# Your goal
Please reproduce the rows from the start through the line containing "Toggle Allow transfer", substituting "capture" for "screenshot" and leaving all else unchanged.

--- BEGIN ---

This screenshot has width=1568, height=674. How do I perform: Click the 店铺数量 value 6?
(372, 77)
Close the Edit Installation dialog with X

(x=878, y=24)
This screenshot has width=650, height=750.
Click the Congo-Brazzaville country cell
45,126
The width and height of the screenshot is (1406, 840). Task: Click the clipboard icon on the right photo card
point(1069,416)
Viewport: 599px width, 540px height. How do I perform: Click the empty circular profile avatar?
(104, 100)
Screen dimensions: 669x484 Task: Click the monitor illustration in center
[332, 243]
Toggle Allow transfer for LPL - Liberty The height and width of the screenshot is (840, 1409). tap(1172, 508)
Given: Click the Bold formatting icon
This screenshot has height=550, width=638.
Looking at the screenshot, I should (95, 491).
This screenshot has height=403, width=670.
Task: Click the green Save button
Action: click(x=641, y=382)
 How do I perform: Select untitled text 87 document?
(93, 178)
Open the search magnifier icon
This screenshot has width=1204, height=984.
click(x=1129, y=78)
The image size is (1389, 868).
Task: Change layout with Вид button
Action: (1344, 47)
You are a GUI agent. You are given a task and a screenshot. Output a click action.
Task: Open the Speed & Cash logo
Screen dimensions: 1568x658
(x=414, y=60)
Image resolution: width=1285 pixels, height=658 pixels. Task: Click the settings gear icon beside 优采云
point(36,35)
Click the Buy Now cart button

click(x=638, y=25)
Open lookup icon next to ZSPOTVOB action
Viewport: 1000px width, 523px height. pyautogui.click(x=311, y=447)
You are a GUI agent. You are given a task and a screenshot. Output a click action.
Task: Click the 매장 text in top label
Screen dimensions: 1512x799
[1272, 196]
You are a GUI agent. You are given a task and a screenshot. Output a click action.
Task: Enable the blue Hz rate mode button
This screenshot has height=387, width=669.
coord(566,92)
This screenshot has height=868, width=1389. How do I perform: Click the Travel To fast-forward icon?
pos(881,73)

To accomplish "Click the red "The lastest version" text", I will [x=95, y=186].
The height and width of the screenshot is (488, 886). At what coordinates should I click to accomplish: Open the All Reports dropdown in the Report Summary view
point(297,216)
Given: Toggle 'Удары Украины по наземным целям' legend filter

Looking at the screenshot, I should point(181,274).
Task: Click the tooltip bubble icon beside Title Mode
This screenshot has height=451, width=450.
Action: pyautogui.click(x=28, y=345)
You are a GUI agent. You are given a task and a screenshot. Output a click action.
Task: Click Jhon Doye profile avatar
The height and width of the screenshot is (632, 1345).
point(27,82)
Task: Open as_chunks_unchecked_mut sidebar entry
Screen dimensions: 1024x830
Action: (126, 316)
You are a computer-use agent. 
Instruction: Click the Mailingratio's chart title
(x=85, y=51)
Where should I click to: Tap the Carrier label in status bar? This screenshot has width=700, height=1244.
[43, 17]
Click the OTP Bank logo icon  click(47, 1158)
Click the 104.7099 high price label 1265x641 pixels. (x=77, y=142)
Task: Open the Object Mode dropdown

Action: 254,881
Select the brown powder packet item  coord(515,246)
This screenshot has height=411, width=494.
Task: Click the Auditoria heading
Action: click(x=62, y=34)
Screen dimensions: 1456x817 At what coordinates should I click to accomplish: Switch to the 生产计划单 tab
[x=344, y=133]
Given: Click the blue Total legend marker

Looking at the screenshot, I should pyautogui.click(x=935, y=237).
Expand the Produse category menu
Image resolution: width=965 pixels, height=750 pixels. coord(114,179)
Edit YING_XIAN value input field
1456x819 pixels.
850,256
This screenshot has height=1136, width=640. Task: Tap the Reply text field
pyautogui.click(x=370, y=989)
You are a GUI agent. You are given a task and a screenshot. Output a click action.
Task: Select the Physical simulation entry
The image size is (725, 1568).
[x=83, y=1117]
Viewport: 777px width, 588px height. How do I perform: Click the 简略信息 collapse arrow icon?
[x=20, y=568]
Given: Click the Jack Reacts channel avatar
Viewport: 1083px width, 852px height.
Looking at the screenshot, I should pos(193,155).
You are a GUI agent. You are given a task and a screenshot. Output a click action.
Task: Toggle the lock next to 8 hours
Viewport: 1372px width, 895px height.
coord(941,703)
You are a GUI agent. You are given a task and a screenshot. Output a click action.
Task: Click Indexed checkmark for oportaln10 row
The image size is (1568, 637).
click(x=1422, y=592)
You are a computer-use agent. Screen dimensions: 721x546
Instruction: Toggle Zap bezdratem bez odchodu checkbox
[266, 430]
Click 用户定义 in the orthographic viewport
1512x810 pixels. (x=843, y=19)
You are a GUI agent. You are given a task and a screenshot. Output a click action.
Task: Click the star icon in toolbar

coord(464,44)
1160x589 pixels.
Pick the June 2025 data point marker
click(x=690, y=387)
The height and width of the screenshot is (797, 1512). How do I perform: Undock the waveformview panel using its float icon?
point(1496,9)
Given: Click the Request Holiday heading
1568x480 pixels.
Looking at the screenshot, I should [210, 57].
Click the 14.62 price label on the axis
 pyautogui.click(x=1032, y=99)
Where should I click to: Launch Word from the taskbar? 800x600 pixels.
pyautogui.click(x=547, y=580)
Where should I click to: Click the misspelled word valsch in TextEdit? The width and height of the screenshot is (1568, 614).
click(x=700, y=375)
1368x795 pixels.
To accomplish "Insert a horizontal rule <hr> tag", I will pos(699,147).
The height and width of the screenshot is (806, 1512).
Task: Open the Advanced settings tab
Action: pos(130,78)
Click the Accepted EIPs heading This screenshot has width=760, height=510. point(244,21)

--- END ---

# Reply
This capture has width=1568, height=674. How do I perform: Click the 店铺数量 value 6?
(372, 77)
Close the Edit Installation dialog with X

(x=878, y=24)
This capture has width=650, height=750.
Click the Congo-Brazzaville country cell
45,126
The width and height of the capture is (1406, 840). Task: Click the clipboard icon on the right photo card
point(1069,416)
Viewport: 599px width, 540px height. How do I perform: Click the empty circular profile avatar?
(104, 100)
Screen dimensions: 669x484 Task: Click the monitor illustration in center
[332, 243]
Toggle Allow transfer for LPL - Liberty The height and width of the capture is (840, 1409). tap(1172, 508)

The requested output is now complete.